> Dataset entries
--------

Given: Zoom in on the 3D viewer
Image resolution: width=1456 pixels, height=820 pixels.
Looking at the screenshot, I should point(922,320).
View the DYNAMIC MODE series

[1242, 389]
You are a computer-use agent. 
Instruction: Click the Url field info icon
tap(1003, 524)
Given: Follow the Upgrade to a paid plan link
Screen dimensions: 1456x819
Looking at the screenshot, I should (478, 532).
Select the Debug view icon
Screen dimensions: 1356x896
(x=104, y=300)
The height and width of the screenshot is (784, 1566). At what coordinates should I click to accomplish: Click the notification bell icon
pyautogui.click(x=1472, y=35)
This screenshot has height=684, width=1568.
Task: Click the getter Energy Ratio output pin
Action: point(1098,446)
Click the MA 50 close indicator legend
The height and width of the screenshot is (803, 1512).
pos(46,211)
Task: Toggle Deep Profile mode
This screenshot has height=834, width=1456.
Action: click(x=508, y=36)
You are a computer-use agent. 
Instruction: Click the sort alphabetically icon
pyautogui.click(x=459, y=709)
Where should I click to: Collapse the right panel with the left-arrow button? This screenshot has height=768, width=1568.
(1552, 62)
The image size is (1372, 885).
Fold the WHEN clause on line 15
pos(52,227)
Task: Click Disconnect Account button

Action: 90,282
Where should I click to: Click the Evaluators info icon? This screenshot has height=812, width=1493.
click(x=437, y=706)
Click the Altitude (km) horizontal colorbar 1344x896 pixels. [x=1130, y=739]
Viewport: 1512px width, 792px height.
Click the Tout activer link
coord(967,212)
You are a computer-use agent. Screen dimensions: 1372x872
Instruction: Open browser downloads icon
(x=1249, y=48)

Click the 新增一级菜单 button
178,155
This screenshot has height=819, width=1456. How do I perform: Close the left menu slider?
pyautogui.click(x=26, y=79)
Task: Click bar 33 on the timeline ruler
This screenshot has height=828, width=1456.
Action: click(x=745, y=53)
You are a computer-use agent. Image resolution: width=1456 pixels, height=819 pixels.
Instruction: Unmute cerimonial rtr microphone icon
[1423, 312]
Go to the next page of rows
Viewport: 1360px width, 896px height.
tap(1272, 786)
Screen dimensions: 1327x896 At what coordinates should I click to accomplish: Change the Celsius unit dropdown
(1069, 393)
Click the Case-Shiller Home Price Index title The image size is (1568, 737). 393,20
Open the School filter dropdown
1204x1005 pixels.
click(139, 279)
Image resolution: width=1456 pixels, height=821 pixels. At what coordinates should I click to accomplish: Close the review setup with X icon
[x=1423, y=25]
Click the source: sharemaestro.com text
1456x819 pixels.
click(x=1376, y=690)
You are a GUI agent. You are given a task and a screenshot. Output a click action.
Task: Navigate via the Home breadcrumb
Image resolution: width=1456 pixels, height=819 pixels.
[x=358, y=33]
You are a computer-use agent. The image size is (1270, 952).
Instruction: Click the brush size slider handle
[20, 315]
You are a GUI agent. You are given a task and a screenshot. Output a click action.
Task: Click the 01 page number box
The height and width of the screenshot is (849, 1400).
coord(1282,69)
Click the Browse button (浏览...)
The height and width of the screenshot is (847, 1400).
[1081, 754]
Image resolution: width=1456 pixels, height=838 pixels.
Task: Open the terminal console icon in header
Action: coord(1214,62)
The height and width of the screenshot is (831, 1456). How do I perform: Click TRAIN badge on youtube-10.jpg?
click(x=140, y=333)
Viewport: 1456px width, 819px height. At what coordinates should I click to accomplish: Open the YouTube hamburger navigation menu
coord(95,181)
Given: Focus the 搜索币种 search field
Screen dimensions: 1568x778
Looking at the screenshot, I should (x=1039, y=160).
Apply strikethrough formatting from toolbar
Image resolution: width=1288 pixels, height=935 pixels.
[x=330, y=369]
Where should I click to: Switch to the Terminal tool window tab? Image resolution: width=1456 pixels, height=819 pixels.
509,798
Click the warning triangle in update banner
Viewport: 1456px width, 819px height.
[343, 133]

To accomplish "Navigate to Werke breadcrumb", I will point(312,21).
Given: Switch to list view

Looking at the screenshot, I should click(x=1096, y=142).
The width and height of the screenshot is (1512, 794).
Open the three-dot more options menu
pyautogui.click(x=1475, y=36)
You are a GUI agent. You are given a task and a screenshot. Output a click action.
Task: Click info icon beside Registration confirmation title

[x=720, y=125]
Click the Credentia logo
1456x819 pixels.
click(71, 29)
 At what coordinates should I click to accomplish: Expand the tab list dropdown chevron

--------

> Problem details
Print the records again, exactly as they stand above.

> Exercise answer
Given: Zoom in on the 3D viewer
Image resolution: width=1456 pixels, height=820 pixels.
Looking at the screenshot, I should point(922,320).
View the DYNAMIC MODE series

[1242, 389]
You are a computer-use agent. 
Instruction: Click the Url field info icon
tap(1003, 524)
Given: Follow the Upgrade to a paid plan link
Screen dimensions: 1456x819
Looking at the screenshot, I should (478, 532).
Select the Debug view icon
Screen dimensions: 1356x896
(x=104, y=300)
The height and width of the screenshot is (784, 1566). At what coordinates should I click to accomplish: Click the notification bell icon
pyautogui.click(x=1472, y=35)
This screenshot has height=684, width=1568.
Task: Click the getter Energy Ratio output pin
Action: point(1098,446)
Click the MA 50 close indicator legend
The height and width of the screenshot is (803, 1512).
pos(46,211)
Task: Toggle Deep Profile mode
This screenshot has height=834, width=1456.
Action: click(x=508, y=36)
You are a computer-use agent. 
Instruction: Click the sort alphabetically icon
pyautogui.click(x=459, y=709)
Where should I click to: Collapse the right panel with the left-arrow button? This screenshot has height=768, width=1568.
(1552, 62)
The image size is (1372, 885).
Fold the WHEN clause on line 15
pos(52,227)
Task: Click Disconnect Account button

Action: 90,282
Where should I click to: Click the Evaluators info icon? This screenshot has height=812, width=1493.
click(x=437, y=706)
Click the Altitude (km) horizontal colorbar 1344x896 pixels. [x=1130, y=739]
Viewport: 1512px width, 792px height.
Click the Tout activer link
coord(967,212)
You are a computer-use agent. Screen dimensions: 1372x872
Instruction: Open browser downloads icon
(x=1249, y=48)

Click the 新增一级菜单 button
178,155
This screenshot has height=819, width=1456. How do I perform: Close the left menu slider?
pyautogui.click(x=26, y=79)
Task: Click bar 33 on the timeline ruler
This screenshot has height=828, width=1456.
Action: click(x=745, y=53)
You are a computer-use agent. Image resolution: width=1456 pixels, height=819 pixels.
Instruction: Unmute cerimonial rtr microphone icon
[1423, 312]
Go to the next page of rows
Viewport: 1360px width, 896px height.
tap(1272, 786)
Screen dimensions: 1327x896 At what coordinates should I click to accomplish: Change the Celsius unit dropdown
(1069, 393)
Click the Case-Shiller Home Price Index title The image size is (1568, 737). 393,20
Open the School filter dropdown
1204x1005 pixels.
click(139, 279)
Image resolution: width=1456 pixels, height=821 pixels. At what coordinates should I click to accomplish: Close the review setup with X icon
[x=1423, y=25]
Click the source: sharemaestro.com text
1456x819 pixels.
click(x=1376, y=690)
You are a GUI agent. You are given a task and a screenshot. Output a click action.
Task: Navigate via the Home breadcrumb
Image resolution: width=1456 pixels, height=819 pixels.
[x=358, y=33]
You are a computer-use agent. The image size is (1270, 952).
Instruction: Click the brush size slider handle
[20, 315]
You are a GUI agent. You are given a task and a screenshot. Output a click action.
Task: Click the 01 page number box
The height and width of the screenshot is (849, 1400).
coord(1282,69)
Click the Browse button (浏览...)
The height and width of the screenshot is (847, 1400).
[1081, 754]
Image resolution: width=1456 pixels, height=838 pixels.
Task: Open the terminal console icon in header
Action: coord(1214,62)
The height and width of the screenshot is (831, 1456). How do I perform: Click TRAIN badge on youtube-10.jpg?
click(x=140, y=333)
Viewport: 1456px width, 819px height. At what coordinates should I click to accomplish: Open the YouTube hamburger navigation menu
coord(95,181)
Given: Focus the 搜索币种 search field
Screen dimensions: 1568x778
Looking at the screenshot, I should (x=1039, y=160).
Apply strikethrough formatting from toolbar
Image resolution: width=1288 pixels, height=935 pixels.
[x=330, y=369]
Where should I click to: Switch to the Terminal tool window tab? Image resolution: width=1456 pixels, height=819 pixels.
509,798
Click the warning triangle in update banner
Viewport: 1456px width, 819px height.
[343, 133]

To accomplish "Navigate to Werke breadcrumb", I will point(312,21).
Given: Switch to list view

Looking at the screenshot, I should click(x=1096, y=142).
The width and height of the screenshot is (1512, 794).
Open the three-dot more options menu
pyautogui.click(x=1475, y=36)
You are a GUI agent. You are given a task and a screenshot. Output a click action.
Task: Click info icon beside Registration confirmation title

[x=720, y=125]
Click the Credentia logo
1456x819 pixels.
click(71, 29)
 At what coordinates should I click to accomplish: Expand the tab list dropdown chevron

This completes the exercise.